What you are asked to do: Give back every record below, character for character.

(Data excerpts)
━━━━━━━━
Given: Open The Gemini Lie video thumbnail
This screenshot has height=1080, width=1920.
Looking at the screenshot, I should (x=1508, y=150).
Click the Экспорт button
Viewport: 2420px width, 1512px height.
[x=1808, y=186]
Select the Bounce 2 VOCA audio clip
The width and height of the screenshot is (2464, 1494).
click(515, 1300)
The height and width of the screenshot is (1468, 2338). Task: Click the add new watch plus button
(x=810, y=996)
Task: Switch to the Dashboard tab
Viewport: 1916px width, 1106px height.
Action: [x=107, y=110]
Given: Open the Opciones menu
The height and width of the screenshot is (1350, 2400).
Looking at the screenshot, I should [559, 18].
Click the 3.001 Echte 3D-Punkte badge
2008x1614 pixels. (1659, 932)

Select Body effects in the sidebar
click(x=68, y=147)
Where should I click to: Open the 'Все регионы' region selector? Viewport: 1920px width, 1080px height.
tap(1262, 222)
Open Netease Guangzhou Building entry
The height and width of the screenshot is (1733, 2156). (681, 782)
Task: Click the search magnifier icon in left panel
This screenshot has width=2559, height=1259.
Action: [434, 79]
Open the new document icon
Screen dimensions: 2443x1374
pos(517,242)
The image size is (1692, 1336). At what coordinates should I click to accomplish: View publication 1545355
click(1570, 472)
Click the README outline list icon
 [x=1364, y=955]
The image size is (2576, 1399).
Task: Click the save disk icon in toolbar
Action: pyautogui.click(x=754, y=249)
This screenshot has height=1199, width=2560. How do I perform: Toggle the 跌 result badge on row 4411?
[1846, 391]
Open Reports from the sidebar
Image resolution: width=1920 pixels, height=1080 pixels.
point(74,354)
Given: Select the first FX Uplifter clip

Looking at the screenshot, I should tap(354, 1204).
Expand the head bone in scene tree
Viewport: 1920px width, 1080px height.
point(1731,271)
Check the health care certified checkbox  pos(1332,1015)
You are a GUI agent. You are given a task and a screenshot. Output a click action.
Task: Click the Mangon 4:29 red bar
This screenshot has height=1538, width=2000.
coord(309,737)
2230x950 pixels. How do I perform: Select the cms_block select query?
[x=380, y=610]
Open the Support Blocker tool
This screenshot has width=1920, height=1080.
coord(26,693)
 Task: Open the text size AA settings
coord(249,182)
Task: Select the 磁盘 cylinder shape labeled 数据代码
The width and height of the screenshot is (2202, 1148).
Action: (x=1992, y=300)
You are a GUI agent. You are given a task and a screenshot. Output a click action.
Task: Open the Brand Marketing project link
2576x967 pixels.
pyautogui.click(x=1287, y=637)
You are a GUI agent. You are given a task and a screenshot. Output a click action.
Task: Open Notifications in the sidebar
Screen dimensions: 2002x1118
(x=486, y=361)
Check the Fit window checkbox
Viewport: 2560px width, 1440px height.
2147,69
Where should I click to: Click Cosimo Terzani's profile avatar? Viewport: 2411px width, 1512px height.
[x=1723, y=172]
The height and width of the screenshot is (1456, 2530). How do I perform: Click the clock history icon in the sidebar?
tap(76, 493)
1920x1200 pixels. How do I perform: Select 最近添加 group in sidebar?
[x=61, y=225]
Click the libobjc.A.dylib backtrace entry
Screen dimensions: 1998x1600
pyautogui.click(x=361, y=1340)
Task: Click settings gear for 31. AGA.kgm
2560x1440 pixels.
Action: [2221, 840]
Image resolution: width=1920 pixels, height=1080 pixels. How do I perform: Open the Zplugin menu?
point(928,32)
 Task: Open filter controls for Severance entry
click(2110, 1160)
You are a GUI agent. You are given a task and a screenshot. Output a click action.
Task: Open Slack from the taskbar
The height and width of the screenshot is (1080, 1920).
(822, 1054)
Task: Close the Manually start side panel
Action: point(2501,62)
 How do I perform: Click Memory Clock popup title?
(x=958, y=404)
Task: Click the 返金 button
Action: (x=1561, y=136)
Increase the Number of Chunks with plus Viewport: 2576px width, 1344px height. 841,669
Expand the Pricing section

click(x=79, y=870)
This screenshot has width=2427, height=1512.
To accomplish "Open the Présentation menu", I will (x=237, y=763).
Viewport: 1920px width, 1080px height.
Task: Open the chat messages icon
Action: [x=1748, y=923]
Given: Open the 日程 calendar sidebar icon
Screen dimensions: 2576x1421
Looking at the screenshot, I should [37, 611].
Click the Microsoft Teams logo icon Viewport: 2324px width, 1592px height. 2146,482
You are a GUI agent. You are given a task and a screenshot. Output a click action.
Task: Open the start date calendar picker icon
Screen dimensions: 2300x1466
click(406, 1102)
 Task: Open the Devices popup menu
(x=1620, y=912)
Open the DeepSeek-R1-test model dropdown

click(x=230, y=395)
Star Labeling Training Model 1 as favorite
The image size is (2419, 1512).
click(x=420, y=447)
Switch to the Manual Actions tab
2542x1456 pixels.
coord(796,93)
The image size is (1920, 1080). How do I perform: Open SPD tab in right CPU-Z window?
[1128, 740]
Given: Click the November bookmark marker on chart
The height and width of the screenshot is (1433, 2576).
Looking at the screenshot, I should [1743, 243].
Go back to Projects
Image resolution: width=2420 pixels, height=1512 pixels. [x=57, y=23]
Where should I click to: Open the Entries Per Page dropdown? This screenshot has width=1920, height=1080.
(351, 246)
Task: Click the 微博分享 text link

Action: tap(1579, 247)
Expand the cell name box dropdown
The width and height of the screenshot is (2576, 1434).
━━━━━━━━
Answer to the problem:
Given: Open The Gemini Lie video thumbnail
This screenshot has height=1080, width=1920.
Looking at the screenshot, I should (x=1508, y=150).
Click the Экспорт button
Viewport: 2420px width, 1512px height.
[x=1808, y=186]
Select the Bounce 2 VOCA audio clip
The width and height of the screenshot is (2464, 1494).
click(515, 1300)
The height and width of the screenshot is (1468, 2338). Task: Click the add new watch plus button
(x=810, y=996)
Task: Switch to the Dashboard tab
Viewport: 1916px width, 1106px height.
Action: [x=107, y=110]
Given: Open the Opciones menu
The height and width of the screenshot is (1350, 2400).
Looking at the screenshot, I should [559, 18].
Click the 3.001 Echte 3D-Punkte badge
2008x1614 pixels. (1659, 932)

Select Body effects in the sidebar
click(x=68, y=147)
Where should I click to: Open the 'Все регионы' region selector? Viewport: 1920px width, 1080px height.
tap(1262, 222)
Open Netease Guangzhou Building entry
The height and width of the screenshot is (1733, 2156). (681, 782)
Task: Click the search magnifier icon in left panel
This screenshot has width=2559, height=1259.
Action: [434, 79]
Open the new document icon
Screen dimensions: 2443x1374
pos(517,242)
The image size is (1692, 1336). At what coordinates should I click to accomplish: View publication 1545355
click(1570, 472)
Click the README outline list icon
 [x=1364, y=955]
The image size is (2576, 1399).
Task: Click the save disk icon in toolbar
Action: pyautogui.click(x=754, y=249)
This screenshot has height=1199, width=2560. How do I perform: Toggle the 跌 result badge on row 4411?
[1846, 391]
Open Reports from the sidebar
Image resolution: width=1920 pixels, height=1080 pixels.
point(74,354)
Given: Select the first FX Uplifter clip

Looking at the screenshot, I should tap(354, 1204).
Expand the head bone in scene tree
Viewport: 1920px width, 1080px height.
point(1731,271)
Check the health care certified checkbox  pos(1332,1015)
You are a GUI agent. You are given a task and a screenshot. Output a click action.
Task: Click the Mangon 4:29 red bar
This screenshot has height=1538, width=2000.
coord(309,737)
2230x950 pixels. How do I perform: Select the cms_block select query?
[x=380, y=610]
Open the Support Blocker tool
This screenshot has width=1920, height=1080.
coord(26,693)
 Task: Open the text size AA settings
coord(249,182)
Task: Select the 磁盘 cylinder shape labeled 数据代码
The width and height of the screenshot is (2202, 1148).
Action: (x=1992, y=300)
You are a GUI agent. You are given a task and a screenshot. Output a click action.
Task: Open the Brand Marketing project link
2576x967 pixels.
pyautogui.click(x=1287, y=637)
You are a GUI agent. You are given a task and a screenshot. Output a click action.
Task: Open Notifications in the sidebar
Screen dimensions: 2002x1118
(x=486, y=361)
Check the Fit window checkbox
Viewport: 2560px width, 1440px height.
2147,69
Where should I click to: Click Cosimo Terzani's profile avatar? Viewport: 2411px width, 1512px height.
[x=1723, y=172]
The height and width of the screenshot is (1456, 2530). How do I perform: Click the clock history icon in the sidebar?
tap(76, 493)
1920x1200 pixels. How do I perform: Select 最近添加 group in sidebar?
[x=61, y=225]
Click the libobjc.A.dylib backtrace entry
Screen dimensions: 1998x1600
pyautogui.click(x=361, y=1340)
Task: Click settings gear for 31. AGA.kgm
2560x1440 pixels.
Action: [2221, 840]
Image resolution: width=1920 pixels, height=1080 pixels. How do I perform: Open the Zplugin menu?
point(928,32)
 Task: Open filter controls for Severance entry
click(2110, 1160)
You are a GUI agent. You are given a task and a screenshot. Output a click action.
Task: Open Slack from the taskbar
The height and width of the screenshot is (1080, 1920).
(822, 1054)
Task: Close the Manually start side panel
Action: point(2501,62)
 How do I perform: Click Memory Clock popup title?
(x=958, y=404)
Task: Click the 返金 button
Action: (x=1561, y=136)
Increase the Number of Chunks with plus Viewport: 2576px width, 1344px height. 841,669
Expand the Pricing section

click(x=79, y=870)
This screenshot has width=2427, height=1512.
To accomplish "Open the Présentation menu", I will (x=237, y=763).
Viewport: 1920px width, 1080px height.
Task: Open the chat messages icon
Action: [x=1748, y=923]
Given: Open the 日程 calendar sidebar icon
Screen dimensions: 2576x1421
Looking at the screenshot, I should [37, 611].
Click the Microsoft Teams logo icon Viewport: 2324px width, 1592px height. 2146,482
You are a GUI agent. You are given a task and a screenshot. Output a click action.
Task: Open the start date calendar picker icon
Screen dimensions: 2300x1466
click(406, 1102)
 Task: Open the Devices popup menu
(x=1620, y=912)
Open the DeepSeek-R1-test model dropdown

click(x=230, y=395)
Star Labeling Training Model 1 as favorite
The image size is (2419, 1512).
click(x=420, y=447)
Switch to the Manual Actions tab
2542x1456 pixels.
coord(796,93)
The image size is (1920, 1080). How do I perform: Open SPD tab in right CPU-Z window?
[1128, 740]
Given: Click the November bookmark marker on chart
The height and width of the screenshot is (1433, 2576).
Looking at the screenshot, I should [1743, 243].
Go back to Projects
Image resolution: width=2420 pixels, height=1512 pixels. [x=57, y=23]
Where should I click to: Open the Entries Per Page dropdown? This screenshot has width=1920, height=1080.
(351, 246)
Task: Click the 微博分享 text link

Action: tap(1579, 247)
Expand the cell name box dropdown
The width and height of the screenshot is (2576, 1434).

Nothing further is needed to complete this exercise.